## Task to complete
Write out the lines as a numbered list, starting at the line that has "Given: Click the envelope mail icon" and ending with the line that has "will pyautogui.click(x=1456, y=24).". Include both of those lines and leave out any blank lines.

## Information shown
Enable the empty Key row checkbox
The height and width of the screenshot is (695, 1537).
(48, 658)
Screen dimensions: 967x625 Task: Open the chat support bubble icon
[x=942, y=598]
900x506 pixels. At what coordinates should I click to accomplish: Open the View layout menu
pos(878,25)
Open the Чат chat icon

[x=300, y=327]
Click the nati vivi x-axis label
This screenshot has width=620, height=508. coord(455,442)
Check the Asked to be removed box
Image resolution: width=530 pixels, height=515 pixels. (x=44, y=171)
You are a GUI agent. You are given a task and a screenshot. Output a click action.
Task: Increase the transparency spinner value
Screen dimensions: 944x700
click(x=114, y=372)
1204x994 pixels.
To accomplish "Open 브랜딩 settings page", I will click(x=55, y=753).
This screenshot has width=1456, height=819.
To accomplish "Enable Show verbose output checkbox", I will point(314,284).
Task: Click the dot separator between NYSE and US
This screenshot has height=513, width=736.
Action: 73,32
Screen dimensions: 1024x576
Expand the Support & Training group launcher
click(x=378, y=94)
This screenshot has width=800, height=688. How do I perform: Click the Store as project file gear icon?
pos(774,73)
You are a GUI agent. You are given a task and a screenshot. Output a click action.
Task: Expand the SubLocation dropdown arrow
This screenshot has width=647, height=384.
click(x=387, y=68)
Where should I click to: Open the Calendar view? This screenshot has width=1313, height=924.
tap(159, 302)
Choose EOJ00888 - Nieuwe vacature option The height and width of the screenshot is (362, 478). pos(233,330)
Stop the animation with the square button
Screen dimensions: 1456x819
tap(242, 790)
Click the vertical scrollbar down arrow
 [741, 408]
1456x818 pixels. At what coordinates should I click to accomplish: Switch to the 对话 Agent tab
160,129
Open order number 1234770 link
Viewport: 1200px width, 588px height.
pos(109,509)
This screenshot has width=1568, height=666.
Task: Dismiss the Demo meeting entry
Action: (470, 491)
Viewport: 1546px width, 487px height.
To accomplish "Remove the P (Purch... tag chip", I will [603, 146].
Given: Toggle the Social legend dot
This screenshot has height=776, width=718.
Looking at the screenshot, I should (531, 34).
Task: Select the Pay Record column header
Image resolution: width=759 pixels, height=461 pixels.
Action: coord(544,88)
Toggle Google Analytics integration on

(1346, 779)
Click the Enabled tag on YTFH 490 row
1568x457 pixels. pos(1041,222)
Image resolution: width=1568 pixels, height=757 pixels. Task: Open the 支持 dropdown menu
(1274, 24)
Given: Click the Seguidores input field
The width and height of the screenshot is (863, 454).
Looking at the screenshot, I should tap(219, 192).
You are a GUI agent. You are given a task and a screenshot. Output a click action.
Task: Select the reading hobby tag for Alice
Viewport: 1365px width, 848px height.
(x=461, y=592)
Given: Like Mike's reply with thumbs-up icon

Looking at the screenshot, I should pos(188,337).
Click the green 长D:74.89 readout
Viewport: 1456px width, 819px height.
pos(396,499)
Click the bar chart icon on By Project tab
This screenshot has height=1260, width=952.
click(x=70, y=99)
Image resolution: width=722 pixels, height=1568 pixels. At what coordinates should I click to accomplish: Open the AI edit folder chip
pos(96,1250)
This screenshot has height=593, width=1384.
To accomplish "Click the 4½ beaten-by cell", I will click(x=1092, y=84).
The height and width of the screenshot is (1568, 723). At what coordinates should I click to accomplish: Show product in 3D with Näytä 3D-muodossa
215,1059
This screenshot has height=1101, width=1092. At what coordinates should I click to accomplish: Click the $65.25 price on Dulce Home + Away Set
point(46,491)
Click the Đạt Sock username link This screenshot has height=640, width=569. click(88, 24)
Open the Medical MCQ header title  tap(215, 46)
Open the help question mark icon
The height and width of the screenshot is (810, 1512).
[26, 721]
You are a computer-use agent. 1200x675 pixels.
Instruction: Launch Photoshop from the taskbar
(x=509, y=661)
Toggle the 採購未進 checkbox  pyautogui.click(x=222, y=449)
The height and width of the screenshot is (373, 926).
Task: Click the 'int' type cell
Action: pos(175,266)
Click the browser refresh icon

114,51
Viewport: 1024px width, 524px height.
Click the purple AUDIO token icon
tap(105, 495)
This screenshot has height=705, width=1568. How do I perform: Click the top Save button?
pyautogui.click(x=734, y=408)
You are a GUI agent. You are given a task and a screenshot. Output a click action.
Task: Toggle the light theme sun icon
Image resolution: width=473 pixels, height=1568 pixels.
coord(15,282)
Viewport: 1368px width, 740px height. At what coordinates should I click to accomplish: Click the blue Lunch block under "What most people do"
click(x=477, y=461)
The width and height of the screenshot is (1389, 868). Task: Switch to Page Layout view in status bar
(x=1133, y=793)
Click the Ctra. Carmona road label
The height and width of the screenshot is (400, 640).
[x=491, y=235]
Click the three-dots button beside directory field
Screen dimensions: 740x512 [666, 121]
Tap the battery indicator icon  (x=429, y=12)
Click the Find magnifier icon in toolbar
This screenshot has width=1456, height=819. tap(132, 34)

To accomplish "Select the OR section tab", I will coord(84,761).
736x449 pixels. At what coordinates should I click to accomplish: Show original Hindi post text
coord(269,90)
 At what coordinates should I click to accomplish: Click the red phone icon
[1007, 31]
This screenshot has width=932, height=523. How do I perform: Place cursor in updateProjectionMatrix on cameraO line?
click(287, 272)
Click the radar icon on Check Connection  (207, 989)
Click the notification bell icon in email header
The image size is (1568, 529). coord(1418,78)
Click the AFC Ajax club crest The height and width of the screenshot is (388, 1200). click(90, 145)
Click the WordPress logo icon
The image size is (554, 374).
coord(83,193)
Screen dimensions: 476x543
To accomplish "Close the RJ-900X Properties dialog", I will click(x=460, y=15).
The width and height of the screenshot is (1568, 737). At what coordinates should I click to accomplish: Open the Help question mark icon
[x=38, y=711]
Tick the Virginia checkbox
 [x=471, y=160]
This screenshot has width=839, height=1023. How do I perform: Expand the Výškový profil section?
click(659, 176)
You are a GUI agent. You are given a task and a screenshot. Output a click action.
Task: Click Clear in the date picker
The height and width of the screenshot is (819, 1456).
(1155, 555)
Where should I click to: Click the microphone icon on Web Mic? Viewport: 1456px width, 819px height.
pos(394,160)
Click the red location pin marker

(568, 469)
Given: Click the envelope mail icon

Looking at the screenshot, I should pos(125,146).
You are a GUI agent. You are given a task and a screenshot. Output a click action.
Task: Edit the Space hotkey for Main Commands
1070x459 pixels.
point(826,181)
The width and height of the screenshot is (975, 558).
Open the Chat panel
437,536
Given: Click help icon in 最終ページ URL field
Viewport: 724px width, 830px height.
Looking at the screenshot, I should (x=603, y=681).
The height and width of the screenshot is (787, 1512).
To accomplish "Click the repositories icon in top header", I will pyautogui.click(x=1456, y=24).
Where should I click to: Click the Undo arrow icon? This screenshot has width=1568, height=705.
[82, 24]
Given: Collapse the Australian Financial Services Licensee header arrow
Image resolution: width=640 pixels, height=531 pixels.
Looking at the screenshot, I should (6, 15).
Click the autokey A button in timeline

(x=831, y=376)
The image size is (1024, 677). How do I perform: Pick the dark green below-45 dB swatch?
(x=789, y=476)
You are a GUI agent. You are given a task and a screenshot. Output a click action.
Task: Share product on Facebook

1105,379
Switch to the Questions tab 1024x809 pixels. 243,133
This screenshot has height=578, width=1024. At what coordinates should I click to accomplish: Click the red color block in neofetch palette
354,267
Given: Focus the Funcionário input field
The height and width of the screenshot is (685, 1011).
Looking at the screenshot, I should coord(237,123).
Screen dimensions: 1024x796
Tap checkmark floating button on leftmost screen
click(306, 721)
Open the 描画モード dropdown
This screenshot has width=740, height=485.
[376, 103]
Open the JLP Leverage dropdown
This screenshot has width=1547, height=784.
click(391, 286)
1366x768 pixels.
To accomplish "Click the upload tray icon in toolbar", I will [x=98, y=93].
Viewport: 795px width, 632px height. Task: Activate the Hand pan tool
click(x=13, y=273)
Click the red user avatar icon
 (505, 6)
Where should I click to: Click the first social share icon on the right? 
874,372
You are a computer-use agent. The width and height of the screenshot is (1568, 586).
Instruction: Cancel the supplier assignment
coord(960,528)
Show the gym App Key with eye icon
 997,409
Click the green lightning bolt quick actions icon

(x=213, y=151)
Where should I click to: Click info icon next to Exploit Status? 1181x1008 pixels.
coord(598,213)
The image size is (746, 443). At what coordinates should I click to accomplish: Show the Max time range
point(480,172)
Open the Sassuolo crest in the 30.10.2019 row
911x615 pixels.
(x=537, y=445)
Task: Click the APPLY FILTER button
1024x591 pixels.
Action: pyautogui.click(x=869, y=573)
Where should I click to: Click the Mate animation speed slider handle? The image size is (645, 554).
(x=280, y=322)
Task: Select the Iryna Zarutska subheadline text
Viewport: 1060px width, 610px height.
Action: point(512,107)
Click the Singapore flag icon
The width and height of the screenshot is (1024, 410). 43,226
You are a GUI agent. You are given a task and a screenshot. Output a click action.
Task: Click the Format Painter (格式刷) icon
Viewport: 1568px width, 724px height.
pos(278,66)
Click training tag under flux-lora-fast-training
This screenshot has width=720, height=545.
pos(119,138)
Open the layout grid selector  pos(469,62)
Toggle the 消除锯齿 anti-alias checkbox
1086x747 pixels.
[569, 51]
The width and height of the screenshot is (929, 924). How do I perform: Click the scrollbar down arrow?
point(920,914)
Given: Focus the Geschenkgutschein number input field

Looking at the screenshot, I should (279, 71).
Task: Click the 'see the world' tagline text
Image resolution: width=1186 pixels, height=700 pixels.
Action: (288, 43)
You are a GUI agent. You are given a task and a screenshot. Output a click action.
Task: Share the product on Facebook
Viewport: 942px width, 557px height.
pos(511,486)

## Full response
1. Given: Click the envelope mail icon
2. Looking at the screenshot, I should pos(125,146).
3. You are a GUI agent. You are given a task and a screenshot. Output a click action.
4. Task: Edit the Space hotkey for Main Commands
5. 1070x459 pixels.
6. point(826,181)
7. The width and height of the screenshot is (975, 558).
8. Open the Chat panel
9. 437,536
10. Given: Click help icon in 最終ページ URL field
11. Viewport: 724px width, 830px height.
12. Looking at the screenshot, I should (x=603, y=681).
13. The height and width of the screenshot is (787, 1512).
14. To accomplish "Click the repositories icon in top header", I will pyautogui.click(x=1456, y=24).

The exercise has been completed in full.